### ACTION ITEM
Take each line of the material that includes "Select" and copy it.

### EXERCISE DATA

-=-=-=-=-

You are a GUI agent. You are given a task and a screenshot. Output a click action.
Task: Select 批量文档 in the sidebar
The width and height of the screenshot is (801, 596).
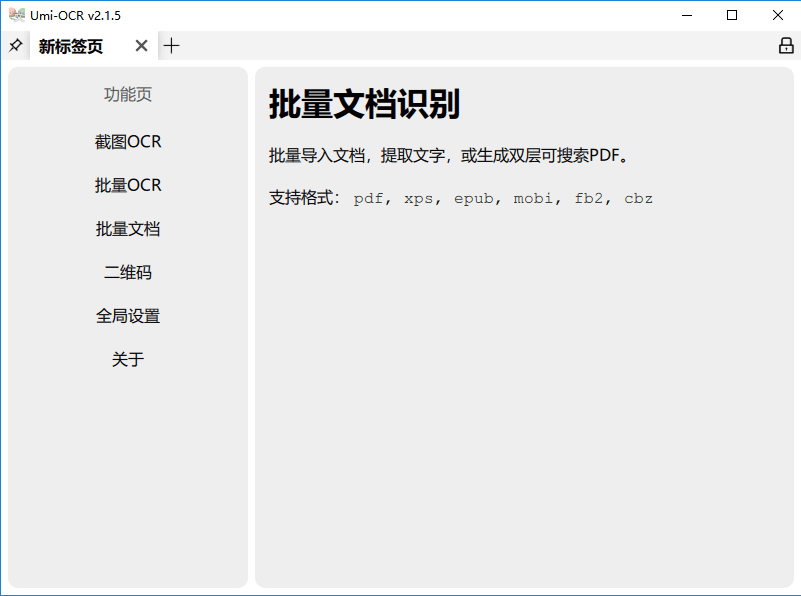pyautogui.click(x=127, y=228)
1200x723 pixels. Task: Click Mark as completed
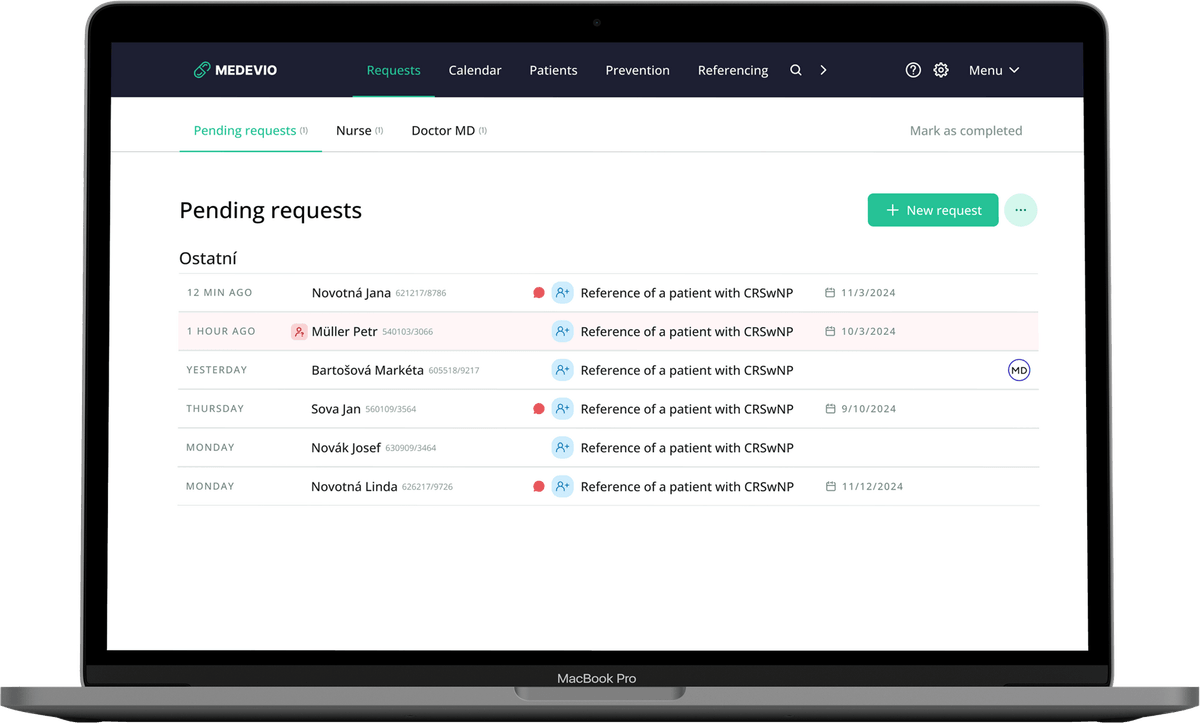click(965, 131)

-=-=-=-=-

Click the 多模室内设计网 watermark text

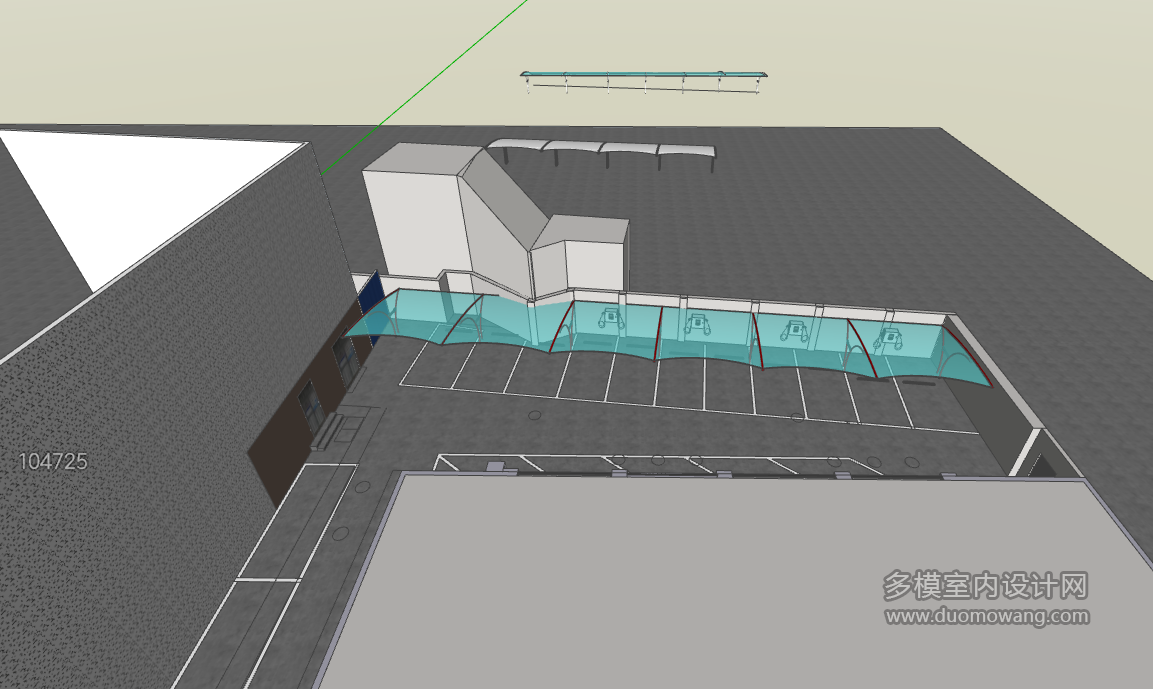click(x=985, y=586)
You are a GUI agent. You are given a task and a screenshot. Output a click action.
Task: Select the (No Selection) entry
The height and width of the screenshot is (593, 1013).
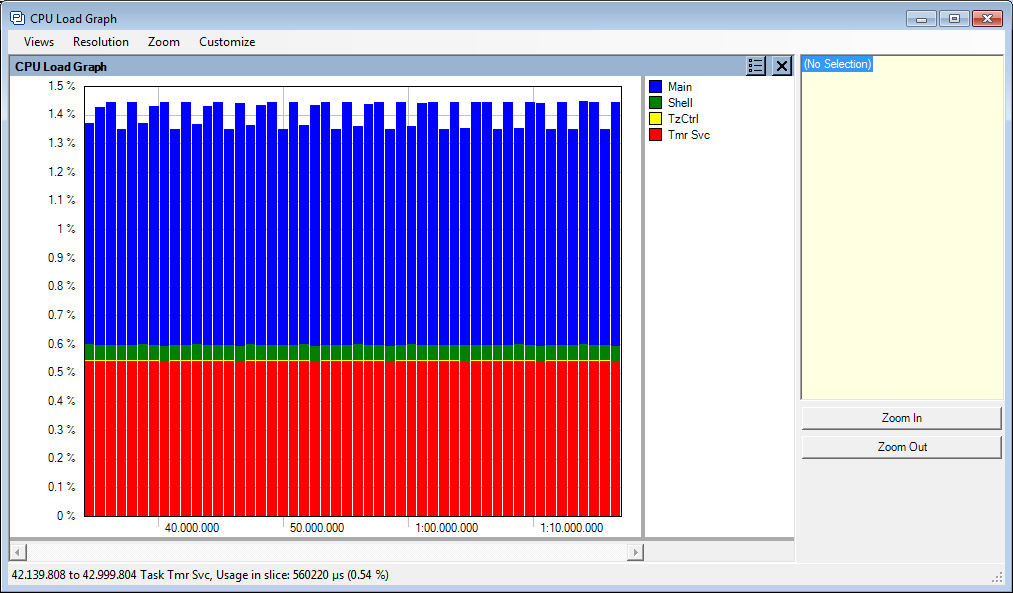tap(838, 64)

-=-=-=-=-

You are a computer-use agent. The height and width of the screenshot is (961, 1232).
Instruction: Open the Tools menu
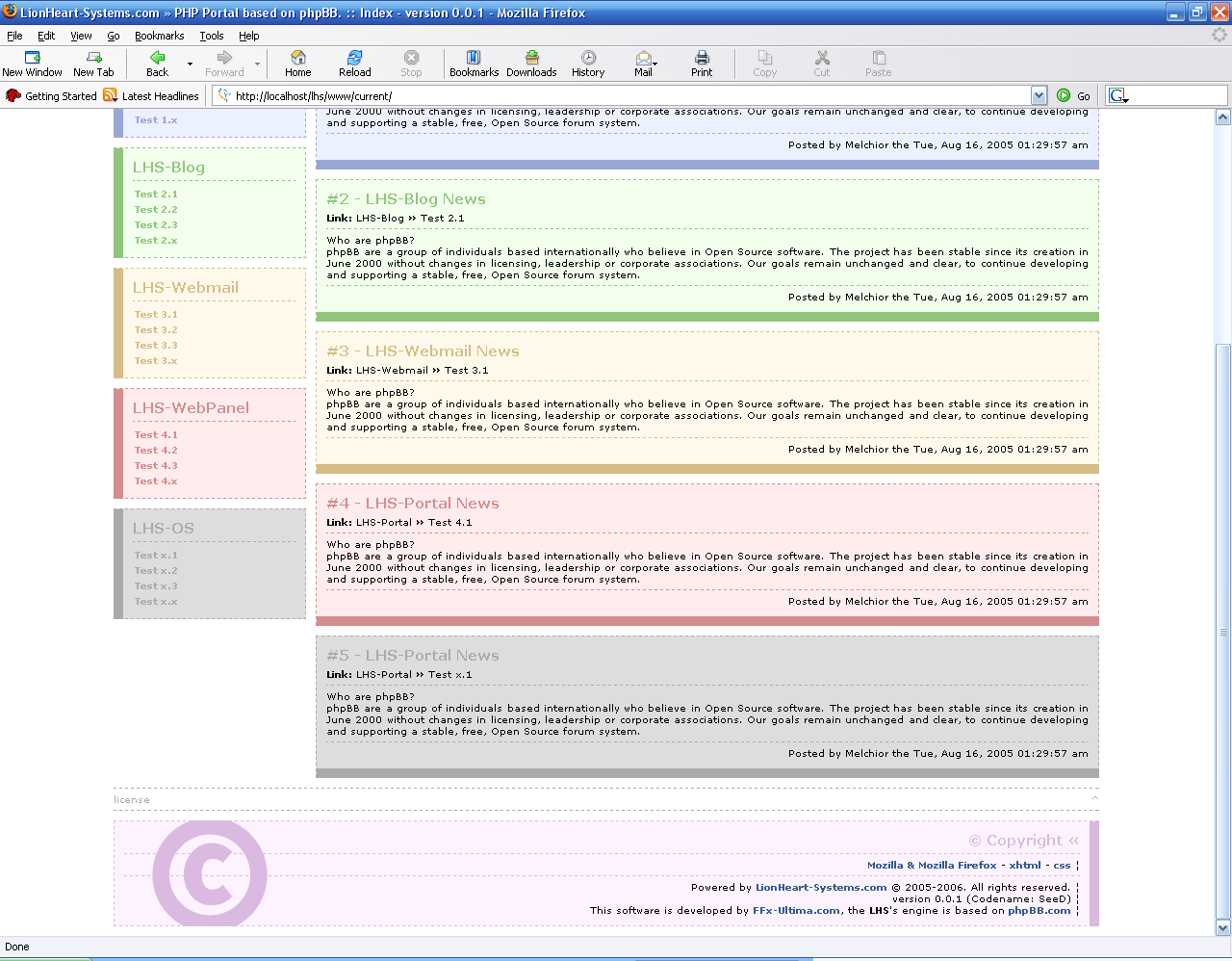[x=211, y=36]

-=-=-=-=-

### OUTPUT
Task: Select 批量文档 in the sidebar
Task: Select the (No Selection) entry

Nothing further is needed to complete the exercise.